The New Jersey gay marriage decision ain’t activism.

Christmas may have come a little early for Karl Rove this year. Casting about for an issue that will make Democrats look bad, in the face of sex and lobbying scandals, staggering government incompetence, infinite deception, and a disastrous war, the “activist judges” on the New Jersey Supreme Court today served up tomorrow’s GOP attack ads. Watch for them.

The court found that “the unequal dispensation of rights and benefits to committed same-sex partners can no longer be tolerated under our state constitution,” and while the majority stopped short of labeling the right to marry someone of the same sex “fundamental,” and refused to call their proposed unions “marriage” (leaving that question to the legislature), you can bet that the justices will be derided by the professional judge-haters as “activists.”

The problem is, there is nothing “activist” about this decision.
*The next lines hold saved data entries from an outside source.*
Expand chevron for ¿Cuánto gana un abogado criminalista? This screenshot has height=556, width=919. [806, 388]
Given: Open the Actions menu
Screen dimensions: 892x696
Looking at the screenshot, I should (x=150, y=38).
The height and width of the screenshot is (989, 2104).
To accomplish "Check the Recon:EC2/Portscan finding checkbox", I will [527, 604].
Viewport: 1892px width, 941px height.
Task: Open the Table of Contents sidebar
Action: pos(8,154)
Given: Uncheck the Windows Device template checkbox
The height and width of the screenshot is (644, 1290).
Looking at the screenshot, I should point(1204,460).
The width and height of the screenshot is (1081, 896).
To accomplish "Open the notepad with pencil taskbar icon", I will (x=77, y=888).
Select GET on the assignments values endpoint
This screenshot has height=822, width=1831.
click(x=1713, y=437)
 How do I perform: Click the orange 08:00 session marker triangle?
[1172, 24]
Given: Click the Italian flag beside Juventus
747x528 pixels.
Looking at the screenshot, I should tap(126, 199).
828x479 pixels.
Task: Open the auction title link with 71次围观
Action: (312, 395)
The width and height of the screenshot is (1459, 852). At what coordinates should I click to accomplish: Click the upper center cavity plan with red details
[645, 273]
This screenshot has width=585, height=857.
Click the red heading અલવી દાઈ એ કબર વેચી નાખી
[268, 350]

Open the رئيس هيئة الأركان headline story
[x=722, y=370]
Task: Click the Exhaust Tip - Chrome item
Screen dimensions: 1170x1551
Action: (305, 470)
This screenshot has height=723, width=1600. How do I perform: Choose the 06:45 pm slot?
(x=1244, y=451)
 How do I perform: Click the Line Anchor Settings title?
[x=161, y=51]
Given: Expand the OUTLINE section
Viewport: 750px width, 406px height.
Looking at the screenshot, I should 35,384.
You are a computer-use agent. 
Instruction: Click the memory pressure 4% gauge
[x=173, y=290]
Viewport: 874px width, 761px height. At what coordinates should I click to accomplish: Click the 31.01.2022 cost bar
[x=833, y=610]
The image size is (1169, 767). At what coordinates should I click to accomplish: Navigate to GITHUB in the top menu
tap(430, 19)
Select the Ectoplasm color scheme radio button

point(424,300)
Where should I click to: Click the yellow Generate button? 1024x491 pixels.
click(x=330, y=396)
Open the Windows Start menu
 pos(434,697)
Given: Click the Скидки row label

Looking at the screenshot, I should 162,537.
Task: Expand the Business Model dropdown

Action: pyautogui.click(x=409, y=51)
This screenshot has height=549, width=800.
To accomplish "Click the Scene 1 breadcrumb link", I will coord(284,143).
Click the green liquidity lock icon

The court could have gone much further; indeed the three dissenters would have done so. The New Jersey court, unlike it’s counterpart in Massachusetts, punted the really crucial decision—about whether to call this new thing “marriage” or something different—over to the legislature. And, stay with me now, the court was construing its own state constitution and statutes. It wasn’t interpreting federal law or Virginia law.

Whatever the court actually did today in New Jersey, you can’t call it activism. Yes, the court directed the legislature to do something to balance the inequities between heterosexual families and homosexual ones. But it offered plenty of space for the legislature to maneuver as it sees fit: “[T]he Legislature must either amend the marriage statutes to include same-sex couples or create a parallel statutory structure, which will provide for, on equal terms, the rights and benefits enjoyed and burdens and obligations borne by married couples.” It’s for the electorate, not the courts, to determine what that legal regime will become. Moreover, the court “will not presume that a separate statutory scheme, which uses a title other than marriage, contravenes equal protection principles, so long as the rights and benefits of civil marriage are made equally available to same-sex couples.”

The future battle is not over the bundle of rights and obligations granted to same-sex couples. The court finds no rational reason to deny them. The only fight—to be duked out in the legislature—is what to call the thing.

There is no doubt where the court’s sympathies rest.  The burdens of loving, committed couples forced to cross-adopt each other’s children and endure excessive insurance premiums, as well as denial of medical privileges, are all bemoaned. The court celebrates New Jersey’s spirit of tolerance and openness. But the court also notes that, unlike other state courts that have considered this question, the state of New Jersey here proffers no real argument for limiting these rights to heterosexual couples. The state advances neither of the two traditional arguments against gay marriage: that marriage should be reserved for procreative purposes, and that optimal child-rearing happens in heterosexual couples. And, as I have argued before, once you reject those arguments (which you should; neither makes sense) there is no rational reason to deny the privileges and rights of marriage to gay partners.

This case is about New Jersey. It’s about that state’s constitution and that state’s statutory scheme, which rejects the treatment of homosexuals as “second class” citizens. This 4-3 decision reflects a compromise position between mandating gay marriage and tolerating bigotry. It also happens to reflect the preferences of the majority of New Jersey citizens—not that this matters for legal purposes, but it should certainly diffuse claims about judicial activists who override the will of the people.

If you care at all about states’ rights and state autonomy, read this decision. If you believe in judicial minimalism, read this decision. If you think judges should engage in careful scrutiny of state law, read this decision before blasting it as activism. This was a state court taking care of state business.

Memo to Karl Rove: Those who oppose this decision aren’t opposed to judicial activism. They are opposed to judges.